O Avesso da Pele - Resenha Crítica
“É necessário preservar o avesso, você me disse. Preservar aquilo que ninguém vê. Porque não demora muito e a cor da pele atravessa nosso corpo e determina nosso modo de estar no mundo”
O avesso da pele, ganhador do prêmio Jabuti de literatura em 2021, é o terceiro livro de autoria de Jeferson Tenório, graduado em Letras pela Universidade Federal do Rio Grande do Sul – UFRGS e que atua como professor de língua e literatura na rede pública de ensino de Porto Alegre, além de colunista no jornal uol.
A história é narrada por Pedro, cujo pai foi morto durante uma abordagem policial. Ao adentrarmos na leitura, percorremos um caminho com diversos personagens, intercalando entre passado e presente. Pedro embarca em uma jornada de autodescoberta, explorando não apenas as histórias alheias, mas também a sua própria e o legado familiar deixado para trás.
A obra aborda uma variedade de temas de forma direta e crua. Como as relações familiares e suas complexidades, especialmente em famílias racializadas. Ou o racismo retratado em sua forma mais cruel e desumana, impactando o leitor com as palavras escolhidas por Jeferson. São assuntos muitas vezes negligenciados pela sociedade, mas que persistem no cotidiano, mesmo que ocultos. Muitas dessas pessoas tiveram sua identidade roubada e suas histórias e cultura apagadas, apesar de termos o conhecimento de que a grande parcela dos habitantes brasileiros se autodeclara negra.
No início de 2024, o livro enfrentou uma onda de censura nos estados do Paraná, Mato Grosso do Sul e Goiás. O título gerou uma série de debates após uma diretora de uma escola em Santa Cruz do Sul (RS) solicitar ao Ministério da Educação o recolhimento dos exemplares distribuídos aos alunos do ensino médio, alegando que a obra é inadequada por conter “vocabulário de baixo nível” e descrições de cenas de sexo impróprias. Um vídeo da diretora viralizou nas redes sociais, desencadeando uma série de comentários distorcidos, que acabaram propagando a desinformação. Dezoito municípios gaúchos anunciaram a remoção da obra, mas poucas horas depois a Secretaria de Educação do RS emitiu uma nota desautorizando a decisão. No entanto, escolas do MS, RS e GO decidiram retirar o livro de suas redes de ensino. Apesar de todos os acontecimentos conturbados, o autor recebeu apoio de algumas entidades, como ABL, CBL e SNEL, além do aumento significativo nas vendas e na pesquisa de leitores.

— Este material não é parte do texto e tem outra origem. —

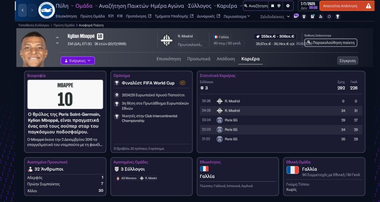
Task: Click the trophy icon in top toolbar
Action: coord(337,16)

Toda essa movimentação em torno da obra levanta questionamentos sobre a suposta evolução e abertura da sociedade, que ainda permite que situações como essa ocorram. Os trechos considerados ofensivos e vulgares são cenas que ocorrem diariamente com pessoas de cor, e as frases são frequentemente utilizadas para ofendê-las e inferiorizá-las. A sexualização, fetichização e violência contra esses corpos são aspectos enraizados nas estruturas sociais muito antes de seu nascimento, contribuindo para sua constante marginalização.
O avesso da pele é uma obra premiada, o autor é qualificado, e ela foi selecionada por meio de um processo de avaliação realizado por profissionais. A maioria das críticas veio daqueles que não leram a obra, pegaram apenas um trecho isolado e buscaram silenciá-la imediatamente.
A liberdade de expressão artística e cultural é um direito garantido pela constituição brasileira. No entanto, vemos que esse ato de censura, promovido pelos mais poderosos, busca controlar o conteúdo consumido pela sociedade. Teoricamente, esse direito deveria ser assegurado a todos, mas na prática, vemos o contrário acontecer.
Em diversos artigos e estudos, é discutido o retrocesso político brasileiro ao longo dos últimos quatro anos, e eventos como esse demonstram o quão real é essa situação, em uma sociedade que tenta construir sua imagem como país em desenvolvimento, o que de fato é mas que ainda retrocede em várias áreas.